Exotic-looking, stunning, and easy to maintain, sago palms are commonly found in residential and commercial settings. Though they are technically not palms at all but rather cycads, these popular landscape plants have a palm-like appearance that gives off a tropical vibe. Although beautiful, these plants are strangely unique, which often confuses even the most experienced gardeners.
For other plants, when they start losing their leaves, it’s a pretty clear sign that they’re dying. However, if you’ve noticed this happening to your sago palm, don’t dig it up, at least not just yet.
How to Tell if a Sago Palm is Dead?
Characterized by their long, dark green leaves, sago palms are known for being tough and resilient. Its palm-like leaves are arranged in a circular pattern around the trunk. At its best, its leaves are vibrantly green, giving off an air of sophistication.
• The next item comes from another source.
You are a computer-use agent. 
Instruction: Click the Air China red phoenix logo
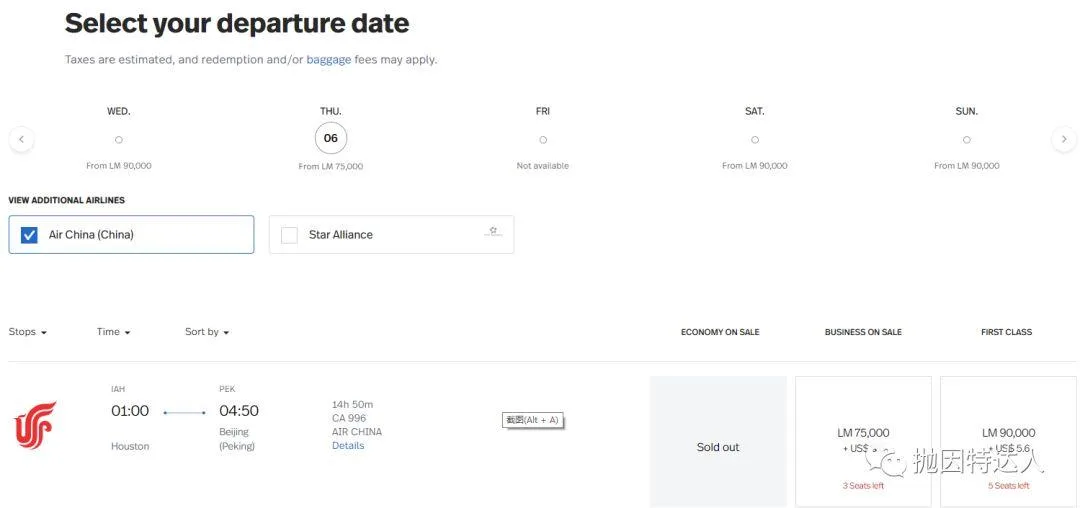pyautogui.click(x=35, y=425)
Although this may look alarming, from time to time, the foliage may completely drop off. This may happen once the temperatures dip below 19 degrees Fahrenheit. The cold weather causes the plant’s metabolism to shut down, and as a result, the leaves turn brown, slowly working their way down the plant. If this is the case, then there’s no need to worry, as your sago palm will likely bounce back, albeit slowly.
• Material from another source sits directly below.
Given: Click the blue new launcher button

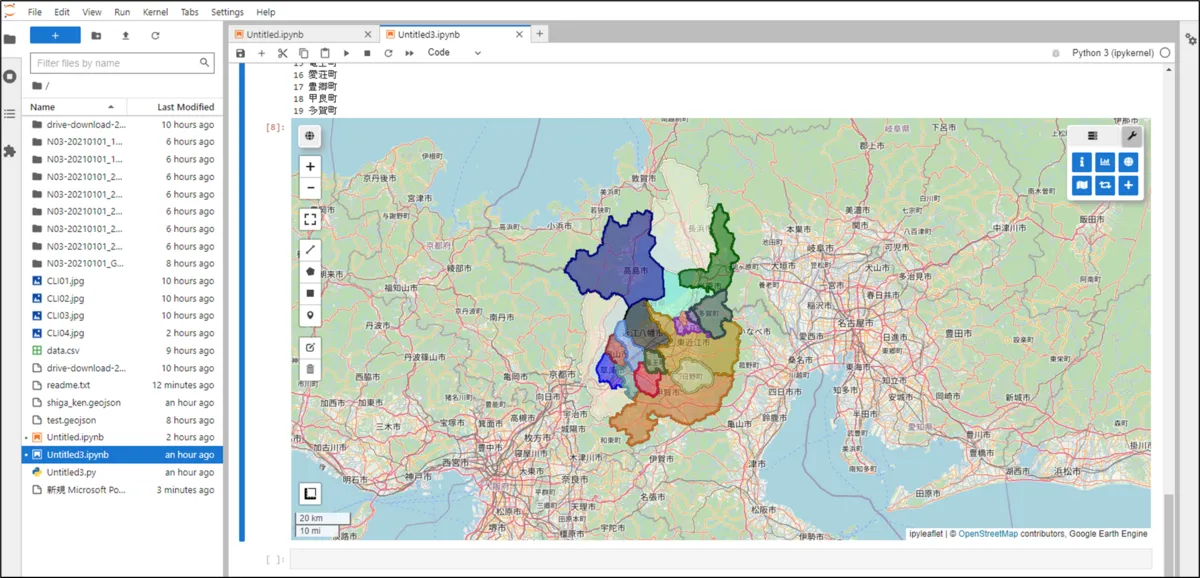Looking at the screenshot, I should (x=55, y=35).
When this happens, make sure that you cut off its dead foliage. It’s important to do this so that the plant can focus its energy on growing new leaves rather than trying to revive the old ones. Even if it means that all you’ll have left from the plant is the trunk, don’t worry, as the sago palm will eventually grow new leaves.
If your plant is showing signs of distress, whether from a sudden temperature drop or a transplant, here are some things to watch out for and some ways to tell if your sago palm is beyond help.
Check the Terminal Buds
The first thing you’ll want to do is check the terminal buds, which are located at the top of the trunk, just in the center of the plant. Most of the time, these terminal buds are protected by a brown, papery covering. If this covering is brown and brittle, it’s a sign that the plant is dying.
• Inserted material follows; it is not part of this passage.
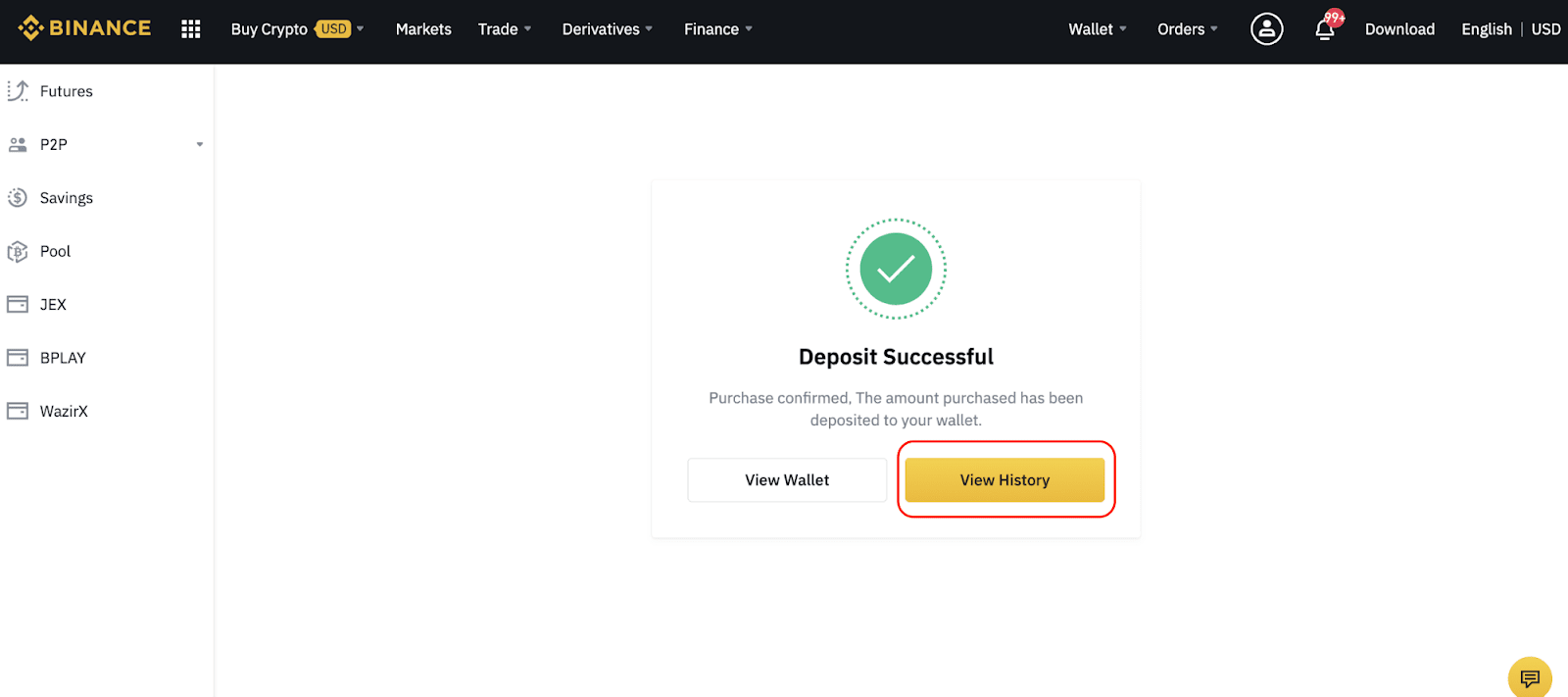
Task: Click the Binance logo
Action: [84, 28]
On the other hand, if the terminal bud is soft, green, and fleshy, it’s a good sign that the plant is still alive.
Check for New Growth
While you’re at it, you should also check for new growth. Take note that some of the newly growing leaves may not be as green as the older ones. Most new growth typically shows up in the spring. You’ll see them sprouting at the top of the trunk. Even if you see one or two new leaves, it’s a good sign that the plant is still alive, and new leaves will come in eventually.
Take a Look at the Trunk
The next thing you’ll want to do is take a look at the trunk of the plant. If the trunk is soft and spongy, and there are no new leaves growing, it’s a sign that the plant is dead.
On the other hand, if the trunk is firm and there are new leaves growing, it’s a good sign that the plant is still alive, and you can still save it.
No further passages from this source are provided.